Les rêves sont encore un moyen de retrouver la trace de ces souvenirs. En effet, tous les êtres humains rêvent, névrosés et non névrosés et le processus du rêve est le même : animé par un désir ancien, le rêve s'élabore avec les outils primitifs de la pensée (symbole, sons, phrases, mots, associations d'idée, etc.) et les restes diurnes (les pensées et événements de la journée qui nous ont marqués). L'interprétation des rêves permet de passer du contenu manifeste du rêve (son récit) à son contenu latent (restes diurnes et désir ancien). Identifier le désir ancien donne accès au conflit entre le moi et la libido. L'individu devant se reposer sans pouvoir éteindre son cerveau, le sommeil affaiblit a minima la conscience. le but du rêve est alors de permettre de conserver les frontières entre le conscient et l'inconscient en laissant le cerveau fonctionner mais sous l'autorité d'une censure qui transforme ses opérations psychiques en scénarii le plus incompréhensible possible. Ce faisant, les désirs profonds du patient et potentiellement inconscients peuvent rejaillir tout en restant imperméables à la conscience : ses désirs les plus profonds se réalisant (sans qu'il en ait conscience), le rêveur dort tranquillement et fait de beaux rêves (qu'il ne comprend pas). Il arrive cependant que des désirs refoulés s'expriment dans le rêve... Problème : le moi s'offusque car le patient pourrait à son réveil (on ne sait jamais) prendre conscience de ce qu'il veut garder inconscient. La censure ne maîtrise plus la réalisation du désir refoulé : elle fait alors naître l'angoisse qui réveille le rêveur. Mieux vaut perturber le sommeil que laisser l'inconscient entrer dans la conscience, mieux vaut une mauvaise nuit que prendre le risque d'introduire un conflit maintenu latent pendant la vie éveillée - c'est ce que se dit la censure du moi.

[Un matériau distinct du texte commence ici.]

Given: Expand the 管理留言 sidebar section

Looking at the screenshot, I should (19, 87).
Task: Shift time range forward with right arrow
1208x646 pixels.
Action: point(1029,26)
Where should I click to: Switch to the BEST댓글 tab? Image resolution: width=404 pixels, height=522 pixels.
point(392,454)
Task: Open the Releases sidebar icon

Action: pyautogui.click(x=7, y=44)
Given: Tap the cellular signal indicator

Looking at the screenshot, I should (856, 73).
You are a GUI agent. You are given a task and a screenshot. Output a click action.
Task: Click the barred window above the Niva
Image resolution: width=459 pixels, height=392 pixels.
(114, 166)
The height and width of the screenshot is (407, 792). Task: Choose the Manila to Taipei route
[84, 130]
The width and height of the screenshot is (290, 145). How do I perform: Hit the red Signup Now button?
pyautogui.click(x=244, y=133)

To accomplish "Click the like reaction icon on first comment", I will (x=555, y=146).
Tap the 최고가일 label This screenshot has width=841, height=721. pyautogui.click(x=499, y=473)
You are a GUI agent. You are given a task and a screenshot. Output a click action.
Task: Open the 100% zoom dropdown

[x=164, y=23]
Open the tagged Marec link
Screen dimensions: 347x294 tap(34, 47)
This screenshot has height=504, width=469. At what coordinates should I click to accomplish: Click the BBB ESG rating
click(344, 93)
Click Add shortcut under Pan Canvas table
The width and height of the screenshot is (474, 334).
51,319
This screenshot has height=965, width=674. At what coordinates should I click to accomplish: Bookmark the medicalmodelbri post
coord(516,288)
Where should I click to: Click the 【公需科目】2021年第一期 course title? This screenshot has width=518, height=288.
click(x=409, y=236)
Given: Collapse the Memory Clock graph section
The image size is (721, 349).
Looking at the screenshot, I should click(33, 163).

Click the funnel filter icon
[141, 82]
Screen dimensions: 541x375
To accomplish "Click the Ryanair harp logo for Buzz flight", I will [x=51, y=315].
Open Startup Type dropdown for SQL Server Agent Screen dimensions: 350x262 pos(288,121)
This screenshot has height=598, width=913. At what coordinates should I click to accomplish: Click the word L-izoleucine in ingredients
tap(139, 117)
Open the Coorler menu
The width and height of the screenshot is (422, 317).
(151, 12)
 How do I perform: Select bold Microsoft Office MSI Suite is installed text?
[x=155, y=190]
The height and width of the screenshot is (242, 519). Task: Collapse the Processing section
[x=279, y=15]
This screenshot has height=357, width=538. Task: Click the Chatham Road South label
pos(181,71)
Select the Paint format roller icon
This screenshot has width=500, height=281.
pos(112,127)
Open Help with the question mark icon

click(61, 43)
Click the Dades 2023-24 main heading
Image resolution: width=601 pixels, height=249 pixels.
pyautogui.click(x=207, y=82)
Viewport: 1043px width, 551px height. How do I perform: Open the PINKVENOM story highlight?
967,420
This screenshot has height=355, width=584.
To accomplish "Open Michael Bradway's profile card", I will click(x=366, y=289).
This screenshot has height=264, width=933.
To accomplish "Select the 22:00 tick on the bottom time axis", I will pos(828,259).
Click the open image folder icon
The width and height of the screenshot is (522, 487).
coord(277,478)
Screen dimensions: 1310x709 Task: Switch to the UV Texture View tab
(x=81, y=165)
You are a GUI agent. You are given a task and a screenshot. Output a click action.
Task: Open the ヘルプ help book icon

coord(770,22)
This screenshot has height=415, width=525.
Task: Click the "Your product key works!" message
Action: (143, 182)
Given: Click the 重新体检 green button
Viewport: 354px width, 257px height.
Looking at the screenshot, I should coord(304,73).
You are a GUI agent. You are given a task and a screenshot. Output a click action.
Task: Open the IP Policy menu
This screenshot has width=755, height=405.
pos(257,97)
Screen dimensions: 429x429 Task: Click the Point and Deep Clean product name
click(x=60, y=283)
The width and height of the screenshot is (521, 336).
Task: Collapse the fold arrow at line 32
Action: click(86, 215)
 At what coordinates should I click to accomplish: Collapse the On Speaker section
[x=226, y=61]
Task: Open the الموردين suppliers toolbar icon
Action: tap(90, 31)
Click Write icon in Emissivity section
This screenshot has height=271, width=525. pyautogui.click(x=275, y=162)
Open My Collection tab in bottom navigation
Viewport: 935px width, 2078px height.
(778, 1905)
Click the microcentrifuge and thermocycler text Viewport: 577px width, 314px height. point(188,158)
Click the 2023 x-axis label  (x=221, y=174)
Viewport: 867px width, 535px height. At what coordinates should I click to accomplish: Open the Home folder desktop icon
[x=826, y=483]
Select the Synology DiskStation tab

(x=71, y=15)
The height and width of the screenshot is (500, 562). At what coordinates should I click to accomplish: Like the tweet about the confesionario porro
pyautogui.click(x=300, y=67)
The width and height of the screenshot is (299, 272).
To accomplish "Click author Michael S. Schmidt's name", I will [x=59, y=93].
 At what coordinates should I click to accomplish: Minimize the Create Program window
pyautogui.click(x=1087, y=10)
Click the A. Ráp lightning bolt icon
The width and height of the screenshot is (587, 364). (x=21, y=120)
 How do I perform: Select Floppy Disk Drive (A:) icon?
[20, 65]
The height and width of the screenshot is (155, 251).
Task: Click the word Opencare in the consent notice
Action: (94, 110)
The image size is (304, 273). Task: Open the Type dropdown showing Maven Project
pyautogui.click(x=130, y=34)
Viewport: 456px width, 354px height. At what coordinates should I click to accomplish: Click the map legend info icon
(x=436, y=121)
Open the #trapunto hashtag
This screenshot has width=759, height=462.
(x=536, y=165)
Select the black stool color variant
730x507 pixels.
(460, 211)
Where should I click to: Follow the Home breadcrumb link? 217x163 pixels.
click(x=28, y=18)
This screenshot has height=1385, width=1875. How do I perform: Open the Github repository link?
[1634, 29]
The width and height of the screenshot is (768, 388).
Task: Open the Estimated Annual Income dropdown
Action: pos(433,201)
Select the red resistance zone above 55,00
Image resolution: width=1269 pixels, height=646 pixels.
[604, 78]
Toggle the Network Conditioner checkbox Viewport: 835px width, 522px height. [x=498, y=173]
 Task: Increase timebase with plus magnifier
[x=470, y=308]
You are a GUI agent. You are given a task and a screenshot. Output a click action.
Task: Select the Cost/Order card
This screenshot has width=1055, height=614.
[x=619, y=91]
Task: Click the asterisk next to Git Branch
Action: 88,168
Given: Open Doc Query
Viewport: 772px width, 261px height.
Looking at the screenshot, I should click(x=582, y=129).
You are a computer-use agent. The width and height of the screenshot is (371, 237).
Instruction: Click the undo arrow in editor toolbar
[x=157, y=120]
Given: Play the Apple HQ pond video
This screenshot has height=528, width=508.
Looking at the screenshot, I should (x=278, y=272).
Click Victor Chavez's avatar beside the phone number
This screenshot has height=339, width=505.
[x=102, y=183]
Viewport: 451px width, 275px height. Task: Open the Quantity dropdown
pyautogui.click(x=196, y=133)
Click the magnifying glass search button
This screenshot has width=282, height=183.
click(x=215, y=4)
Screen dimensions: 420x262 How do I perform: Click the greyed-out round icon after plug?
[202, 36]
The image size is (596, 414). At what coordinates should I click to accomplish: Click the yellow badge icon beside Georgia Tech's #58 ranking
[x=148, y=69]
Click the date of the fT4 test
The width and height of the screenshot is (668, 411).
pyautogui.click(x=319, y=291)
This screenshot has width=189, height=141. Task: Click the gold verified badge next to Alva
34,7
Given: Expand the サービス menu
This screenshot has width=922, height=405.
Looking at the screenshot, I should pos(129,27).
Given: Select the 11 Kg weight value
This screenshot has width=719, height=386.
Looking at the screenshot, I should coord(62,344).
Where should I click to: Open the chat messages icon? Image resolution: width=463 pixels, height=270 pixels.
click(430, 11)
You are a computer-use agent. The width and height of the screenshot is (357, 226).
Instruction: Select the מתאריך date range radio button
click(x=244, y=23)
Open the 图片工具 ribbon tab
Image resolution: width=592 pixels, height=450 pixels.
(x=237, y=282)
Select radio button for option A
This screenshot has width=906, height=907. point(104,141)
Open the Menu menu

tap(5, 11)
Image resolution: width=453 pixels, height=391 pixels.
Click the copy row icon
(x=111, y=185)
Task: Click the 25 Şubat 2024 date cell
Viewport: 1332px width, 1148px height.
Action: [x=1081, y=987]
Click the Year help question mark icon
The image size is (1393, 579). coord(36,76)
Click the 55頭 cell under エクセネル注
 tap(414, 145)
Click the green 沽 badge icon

Les cauchemars et les rêves angoissés sont donc des marqueurs de désirs anciens et refoulés réalisés ou en cours de réalisation dans le rêve : l'interprétation des rêves est précieuse pour l'identification des souvenirs générateurs de la névrose. Il est pourtant difficile de les interpréter car le rêve condense (plusieurs idées latentes sont regroupées sous plusieurs manifestes du rêve), il déplace (une chose peut signifier son contraire), il transforme (des idées abstraites en choses concrètes, ce qui est toujours hasardeux, même consciemment : comment dessiner l'amour, le temps ou la valeur par exemple ?). En conséquence, l'interprétation du rêve nécessite des ressources importantes et surtout une excellente connaissance du patient : il est en réalité le seul à pouvoir interpréter ses propres rêves.

Mais il ne suffit pas au psychanalyste de retrouver la trace de l'événement à l'origine de la névrose et de le présenter au patient : celui-ci résiste et trouve tous les moyens pour se dérober à la vérité. C'est normal puisque la névrose naît d'une "volonté" du "moi" de maintenir les éléments dérangeants dans l'inconscient. Il faut donc suggérer au patient ce qu'il refuse de voir, l'amener à revivre (avec le médecin) ce qui le bloque, à dire lui-même l'origine de sa névrose, à vaincre son "moi".

Plus banalement, les actes manqués sont aussi des éléments inconscients (ou que l'on veut taire) qui trahissent le conflit d'avec la conscience. Leur banalité montre que le fonctionnement de la personne névrosées n'est pas différent de celui de la personne "normale".